North American skates are threatened by over exploitation and effective management policies are needed to govern their harvest. A critical component to their successful management is a proper understanding of the geographic distribution of distinct populations. Such knowledge could then be used to identify specific management units.

The objectives of the proposed research are:

1) Examine three Leucoraja ocellata populations to determine if population structuring exists among populations along the eastern seaboard of North America

2) Identify which of the three populations are genetically distinct. Due to the distance separating the sampling sites and the expected migration distances of adults, we propose the following hypothesis: Each of the three populations represent genetically distinct units.


Tissue samples from Georges Bank will be collected from individuals that are being sampled for a separate, already funded, study on the age, growth and seasonal reproductive activity of many of the same populations. This piggy backing strategy will have two advantages. First, information from both studies can be combined and compared to produce a well-rounded picture of the population biology of this poorly understood species. Second, utilizing the same tissues for multiple studies is a cost effective strategy that allows us to propose a genetic survey with a limited budget. Tissues from our Virginia area will be provided by Linda Patanjo, the coordinator for trawl surveys from the NMFS Northeast Fisheries Science Center in Woods Hole. The Newfoundland samples will be provided by Jason Treberg at Dlahousie University.

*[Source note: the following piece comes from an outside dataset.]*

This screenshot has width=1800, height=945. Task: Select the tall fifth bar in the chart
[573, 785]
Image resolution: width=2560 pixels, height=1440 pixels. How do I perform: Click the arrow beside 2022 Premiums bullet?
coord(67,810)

The tissues will be sampled on board and stored in 100% ethanol. DNA will be extracted from the tissues in the lab through a standard phenol:chlorophorm organic extraction and ethanol precipitation. Primers designed from the recently sequenced Raja radiata mitochodrial genome (Genebank accession number AF 106038, Rasmussen and Amason, 1999) will be used to amplify and cycle the D loop region. Haplotypes of the D loop region will be identified through sequencing 25 individuals from each of the three populations.

The frequencies of these haplotypes in each separate geographic sample will be used to perform a hierarchical analyses of molecular variance. This test determines the probability that individuals from all three sampling locations are derived from a common population (i.e., that no population genetic structure exists). Chi-squared tests of allele frequency distributions will be used to determine which, if any, of the populations have significantly different allele frequency distributions. Those populations with distinct allele frequency distributions should be considered genetically distinct.